In conclusion, oral MSC1992371A has mainly transient and manageable hematologic and—to a lesser extent—GI dose-limiting toxicity becoming evident at higher doses and with more intense dosing regimens in patients with solid tumors refractory to standard cancer treatments. No objective responses were seen at doses up to and including the MTD. The evaluation of a schedule involving more frequent administration was incomplete, but sufficient to conclude that the MTD was similar and that significant differences in clinical activity were unlikely to be observed. The study of the effect of food on PK showed that in the fasted state, absorption was faster and higher.

In addition to this study, the use of MSC1992371A has been investigated in patients with solid tumors in combination with gemcitabine and in patients with hematologic malignancies as monotherapy over prolonged periods of time [9, 10].

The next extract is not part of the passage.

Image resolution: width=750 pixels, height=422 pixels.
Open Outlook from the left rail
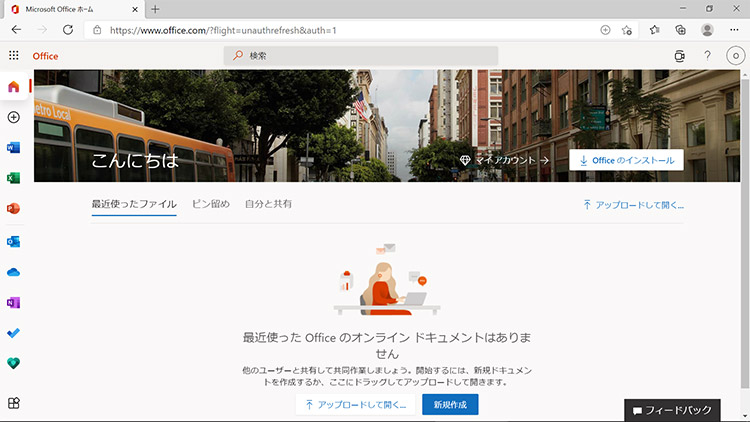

Antitumor activity of MSC1992371A dosed at the MTD appeared modest. Moreover, PD markers have been extensively investigated and have failed to provide guidance for dosing, scheduling, or patient/tumor type selection in any of the conditions studied. The clinical development of this agent has currently been halted. Therefore, additional research will be needed to provide a better insight in the clinical activity of MSC1992371A and other aurora kinase inhibitors for the treatment of advanced malignancies.